» **TASK PROMPT**
Only the lines from the one containing "Given: Select the" to the end of the records belong in the answer; repeat them exactly and drop the pictures.

» **MATERIAL FOR THIS EXERCISE**
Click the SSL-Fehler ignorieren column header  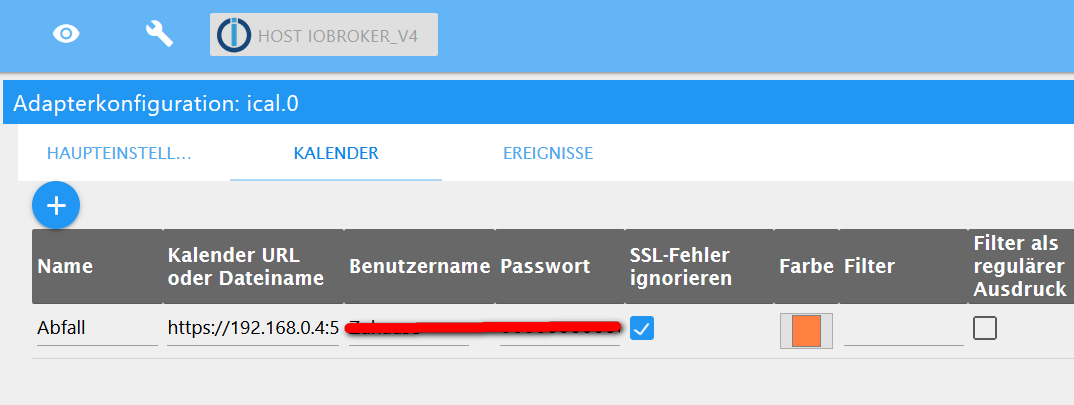pos(680,266)
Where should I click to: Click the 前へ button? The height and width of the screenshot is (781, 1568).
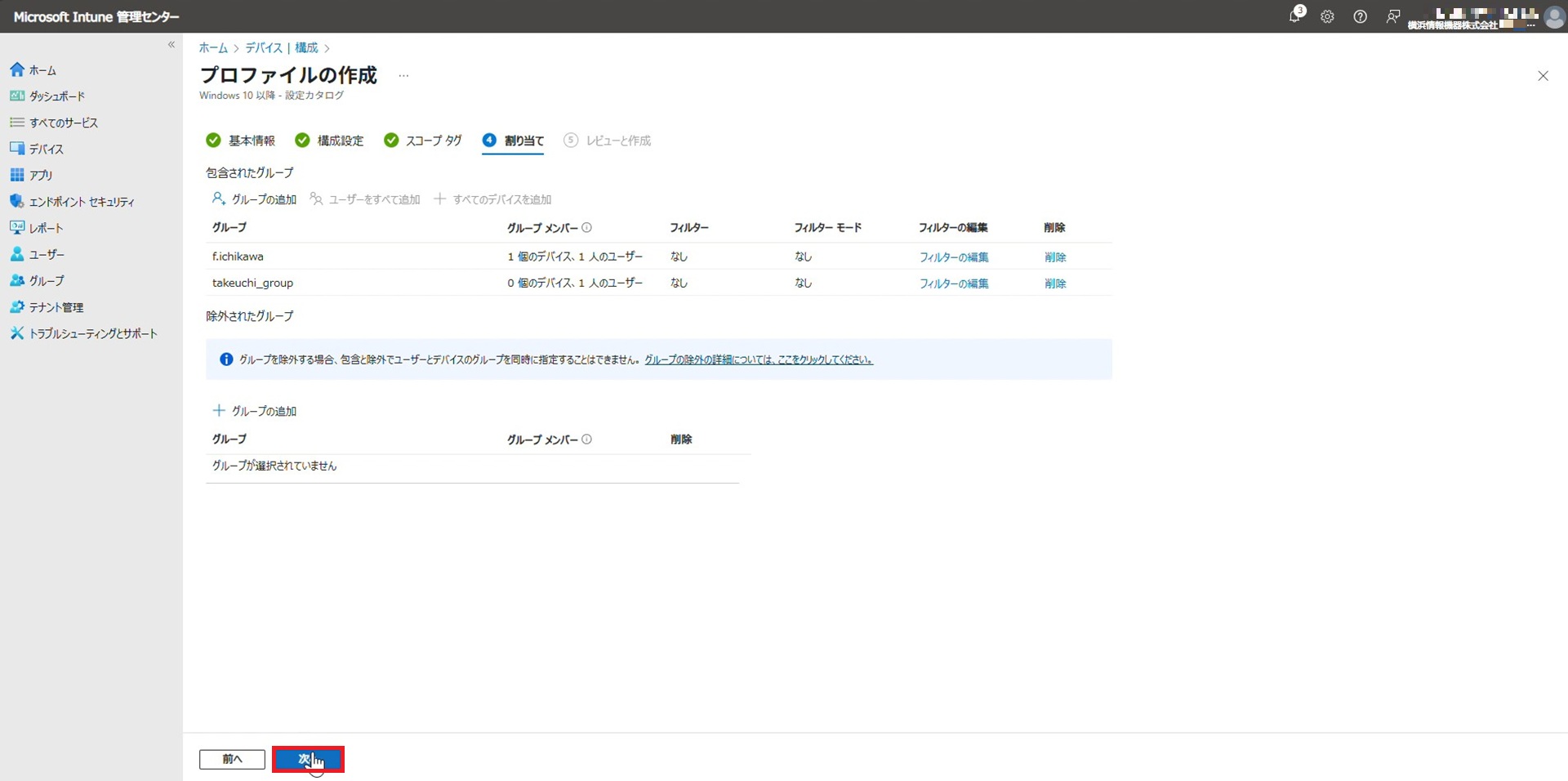click(232, 759)
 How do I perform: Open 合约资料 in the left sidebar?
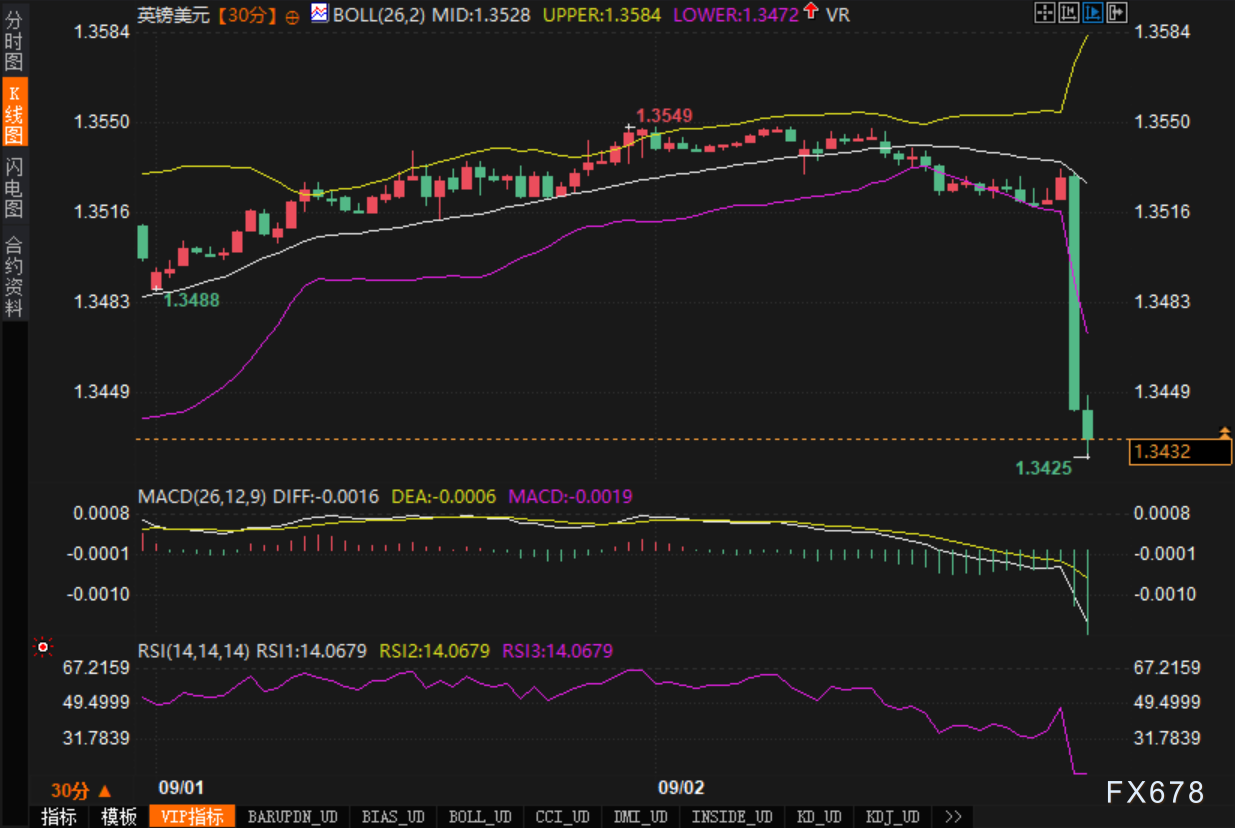click(x=14, y=276)
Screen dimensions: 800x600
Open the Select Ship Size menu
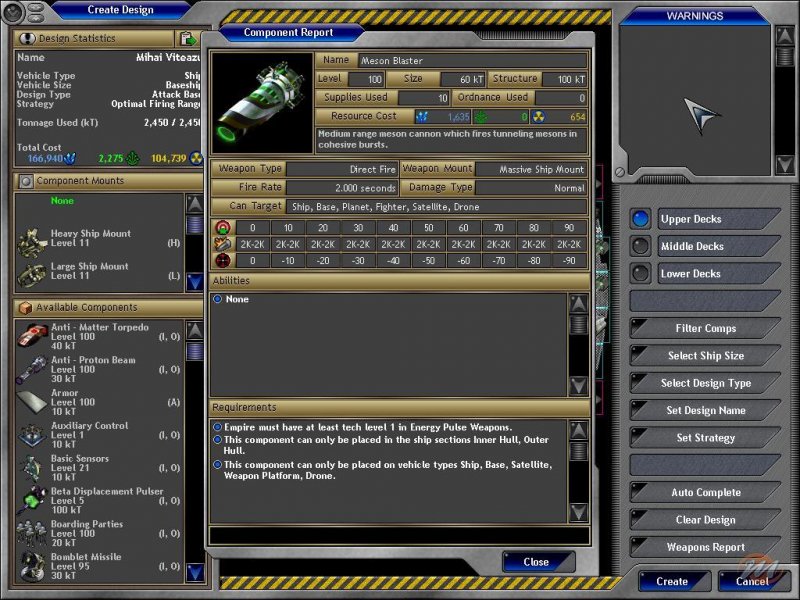click(704, 356)
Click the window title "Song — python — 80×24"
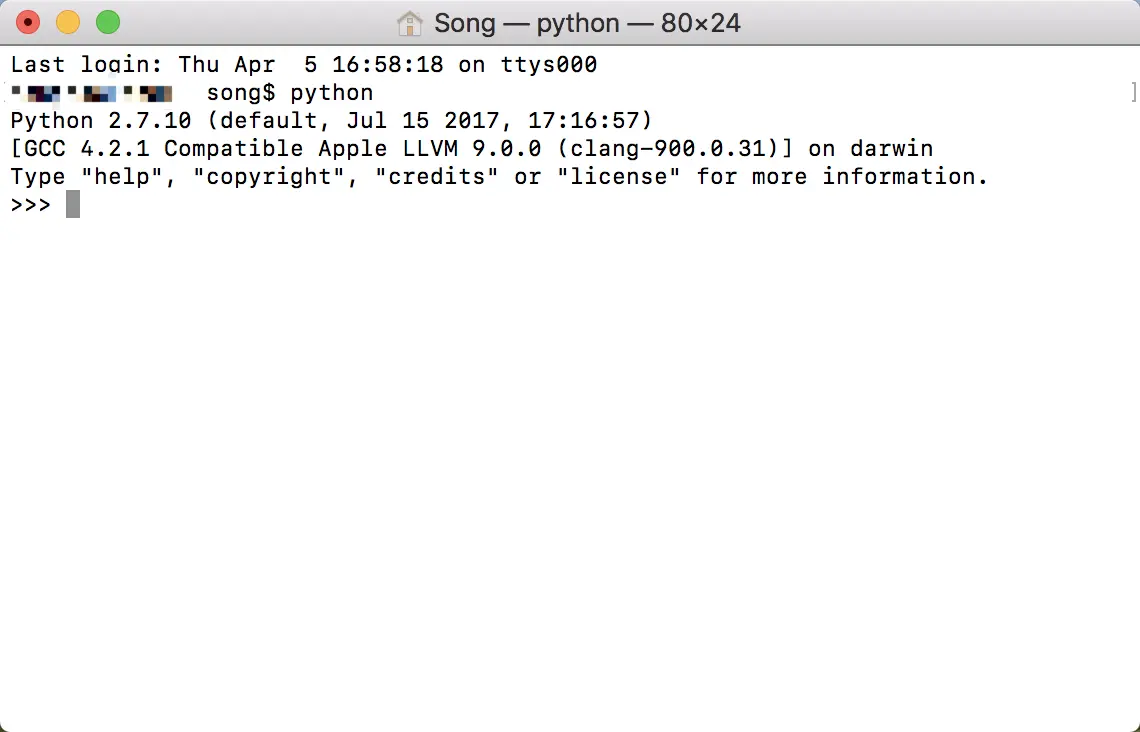Image resolution: width=1140 pixels, height=732 pixels. tap(587, 22)
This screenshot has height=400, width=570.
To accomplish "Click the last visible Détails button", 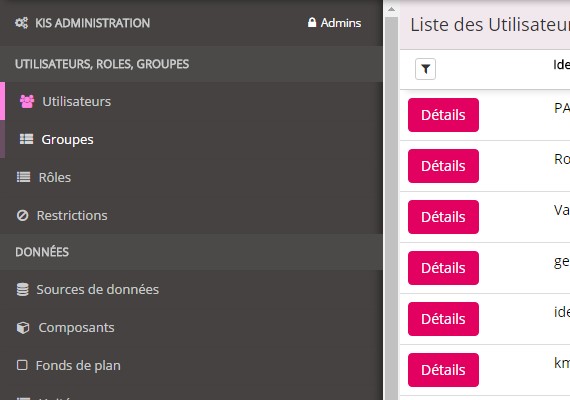I will (443, 370).
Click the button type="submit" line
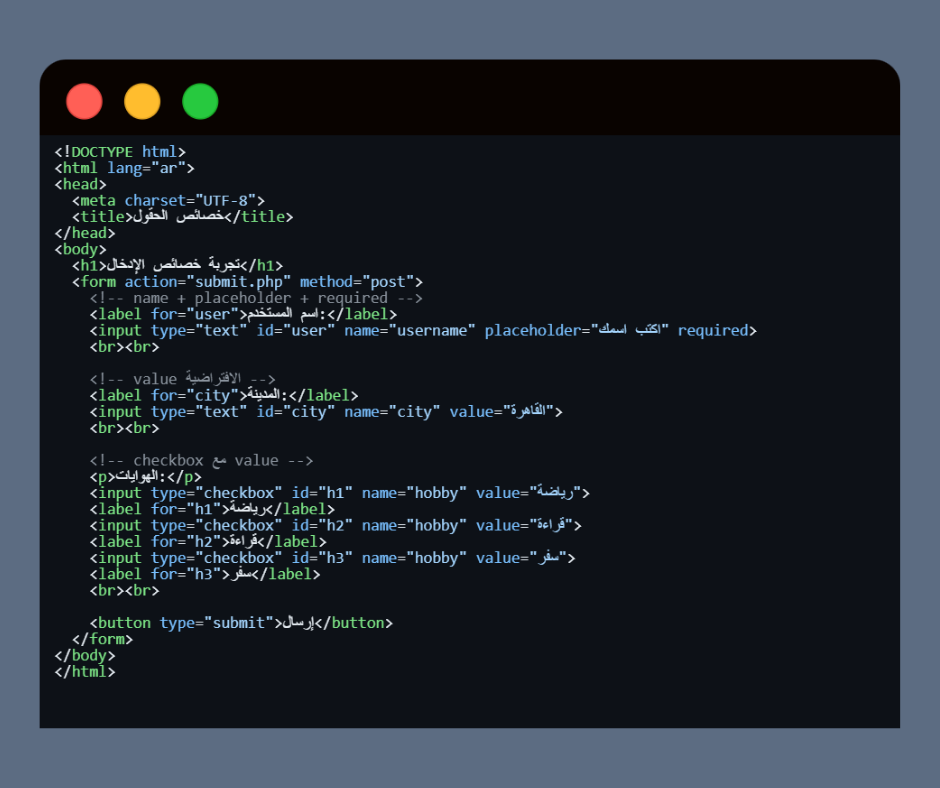 pyautogui.click(x=241, y=623)
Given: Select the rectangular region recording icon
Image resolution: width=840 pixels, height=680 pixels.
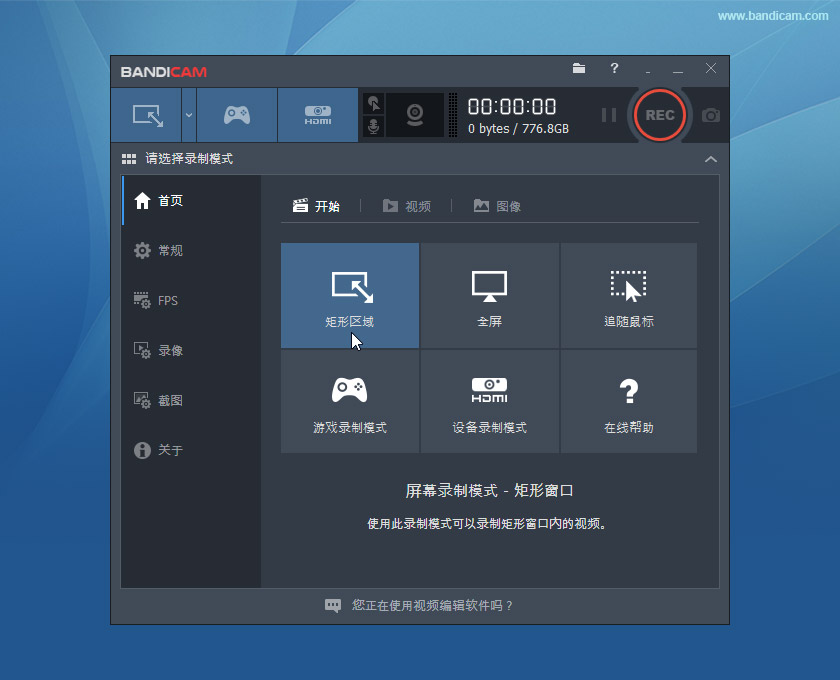Looking at the screenshot, I should pos(148,114).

» **EXPECTED OUTPUT**
Given: Select the rectangular region recording icon
Image resolution: width=840 pixels, height=680 pixels.
Looking at the screenshot, I should pos(148,114).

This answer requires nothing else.